Singer-songwriter Ryan Chatelain’s music is a catchy and emotional blend of pop, rock and country influences.
“When I write a song, I want it to have character,” the New Orleans native says. “I want it to make you laugh or think or even bum you out. But above all else, I want it to stick with you for a while. That's my goal anyway.”
Chatelain began writing music in high school. By college, songwriting was a personal outlet for him, a form of therapy or a way to entertain college friends while sitting around drinking beer. But with a collection of songs mounting, Chatelain soon set out for the stage, first hitting New Orleans’ open mic scene.
“I grew tired of singing to my walls,” Chatelain says. “I had no aspirations of becoming famous. I just wanted to be heard.”
Before long, he was playing at some of the city’s most famous venues, including Tipitina’s, the Howlin’ Wolf and Carrollton Station, to name a few. His songs received radio air play in Louisiana, and he performed on TV in New Orleans.

■ ■ ■ ■

» **STUDY QUESTIONS**
**1.** Return the part of the profile of singer-songwriter Ryan Chatelain from "Singer-songwriter Ryan Chatelain’s" up to and including "open mic scene.", copied word for word.
**2.** Answer these questions from the profile of singer-songwriter Ryan Chatelain:
(a) What city is Chatelain a native of?
(b) When did Chatelain begin writing music?
(c) Which venues are named as places where he played?
**3.** Write the next paragraph of the profile of singer-songwriter Ryan Chatelain, following on from its last sentence.

» **THE DATA**
■ ■ ■ ■

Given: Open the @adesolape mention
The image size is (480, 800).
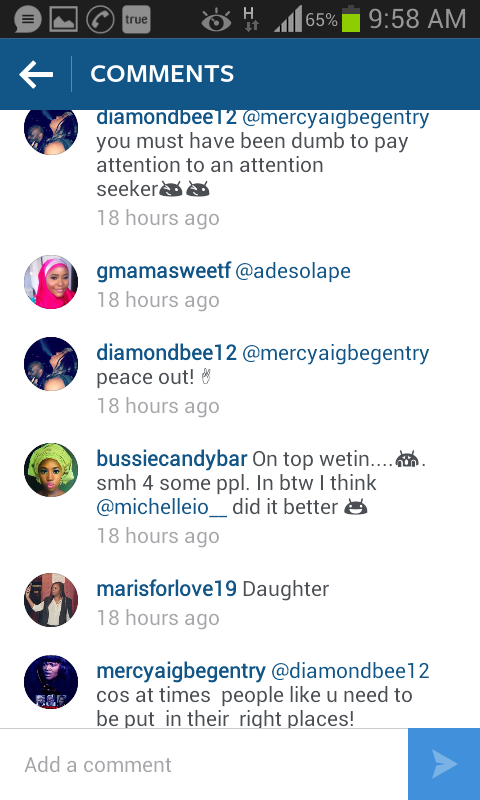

■ ■ ■ ■

» **ANSWERS BY ITEM**
**1.**
Singer-songwriter Ryan Chatelain’s music is a catchy and emotional blend of pop, rock and country influences.
“When I write a song, I want it to have character,” the New Orleans native says. “I want it to make you laugh or think or even bum you out. But above all else, I want it to stick with you for a while. That's my goal anyway.”
Chatelain began writing music in high school. By college, songwriting was a personal outlet for him, a form of therapy or a way to entertain college friends while sitting around drinking beer. But with a collection of songs mounting, Chatelain soon set out for the stage, first hitting New Orleans’ open mic scene.

**2.**
(a) New Orleans.
(b) In high school.
(c) Tipitina’s, the Howlin’ Wolf and Carrollton Station.

**3.**
Chatelain eventually moved to New York City and performed at top clubs such as the Knitting Factory and Pianos.
The stories on Chatelain’s debut album, “Public School, Fast Food and Blue Jeans,” include a little of everything. The opening track, “Poor Man,” speaks about the different worlds of an affluent woman and a man of modest income seen through their relationship. “The Boy I Used to Be” addresses in a somber tone the loss of childlike innocence and joy that accompanies adulthood.
Chatelain’s own musical transition from a kid who started playing guitar in junior high to an adult has included more than a few changes.
“Before, when I was writing, I would try to write songs to fit a certain genre,” says Chatelain, who lists Ryan Adams and the Old 97’s among his biggest influences. “Now my attitude is that I’ll just write whatever comes out. I’m not so much concerned what people classify it as.”
Chatelain is currently working on his second album.